Они не умны, они мудры, что совсем не одно и то же. Сощуривая глаза, мой Наль погружается в таинственную дрему, а когда из нее возвращается, в его зрачках виден отсвет какого-то иного бытия, в котором он только что пребывал.
Кошки настроены мечтательно и философически. Они непрактичны и не всегда считаются с обстоятельствами. Поэтому безоглядна их храбрость. <…> Они горды, независимы и любят рассчитывать только на себя. Поэтому дружба их лишена бурных проявлений и в ней нет ни намека на подхалимство. Обидевшись на вас, кот способен дуться по целым дням и целыми неделями, делая вид, что он вас не замечает. Кот решительно не желает сторожить ваш дом. Но он любит быть вашим собеседником — молчаливым, мурлыкающим и мяукающим — всегда по-разному. <…> Зато и нет ничего более трогательного, чем кошачья дружба. Она проявляется в особенности тогда, когда плохи ваши обстоятельства или тяжело у вас на душе. Положительно могу утверждать, что стоило мне быть расстроенным — кот, до этой минуты не обращавший на меня внимания, тотчас приходил ласкаться. Это кошачье участие всегда исполняет меня глубокого умиления».

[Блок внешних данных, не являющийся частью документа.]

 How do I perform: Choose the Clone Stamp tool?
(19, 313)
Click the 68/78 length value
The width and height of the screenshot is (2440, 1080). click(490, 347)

Ходасевич сам объяснил, почему он так любил их. Ему, по-видимому, особенно импонировала кошачья независимость — свойство, самому в большой степени свойственное. И, в довершение ко всему, эта мягкость, пушистость, эта почти танцевальная грациозность… Параллели по поводу любимых котов и кошек в русской поэзии тоже найдутся: Иосиф Бродский со своей Миссисипи на руках, со своим, еще ленинградским, мурлыканьем и мяуканьем — условным ласковым языком их семьи, кодом привязанности друг к другу…
Мальчиком Владислав Ходасевич не любил шумных игр, а если уж играл, то предпочитал играть с девочками. Он был очень серьезным ребенком, молчаливым, замкнутым; его называли «маленьким старичком».
Он учился читать по азбуке с картинками и сначала морочил всех, зная буквы, но не умея складывать из них слоги и называя — «читая» — слова по картинкам: «нарисовано ухо — под ним стоит „УХО“, нарисованы сани — под ними — „САНИ“». «Мы уже миновали и сани, и ухо, и дом, и многое другое, как вдруг мой прием обнаружился: посмотрев на очередную картинку, я не задумываясь прочел: пчела. Не тут-то было: это была не пчела, а оса. Азбуку заменили другой, без картинок, и мне пришлось учиться читать по-настоящему. Годам к четырем я был уже чтец заправский, и вскоре стал поглощать книжку за книжкой». Особенно полюбил он «Конька-Горбунка» Ершова и вскоре выучил его наизусть:
Он так и видел — эту широкую-широкую землю и на ней — горы, моря, словно откуда-то сверху, с неба, смотрел. Сказки Пушкина показались ему после этой любимой книжки «незначительны». «Подарили мне также Лермонтова, но эту книжку я много лет и раскрыть боялся: картинка, изображающая скелет на кровати (иллюстрация к „Боярину Орше“) навела на меня настоящий ужас. Она снилась мне по ночам».
В то же время он начал задумываться о смерти, что случается довольно часто в таком возрасте. Впрочем, на мысли о вечности и о чем-то потустороннем, где-то существующем, его наводили и посещения церкви с матерью, как пишет он в очерке о «Пане Тадеуше».
В биографическом перечне помечено: «1892 — Покойница в Богородском» — как событие значительное. Ему было тогда шесть лет. Вероятно, он, скорей всего случайно, увидел на даче похороны. Может быть, они с няней оказались в церкви во время отпевания. Никто теперь не узнает… Но это зрелище, это неподвижное, застывшее, будто нечеловеческое уже лицо покойницы, очевидно, поразило его (как всегда бывает с детьми, очень внимательными к деталям), возможно даже приснилось ночью. Так начались страхи.
«Я очень рано узнал о смерти, хотя в семье нашей никто не умирал. Я боялся темноты, покойников, и особенно — ада, в который Бог отправляет грешников, чтобы их мучили черти». Он с опаской посматривал на брата Стасю, который «провалился на экзамене» — провалиться можно было только под землю, в ад. Тот же Стася, поступив на медицинский факультет, ходил в «антонический театр», где режут покойников: туда попадают люди, умершие от страшной болезни — «Антон-фагонь».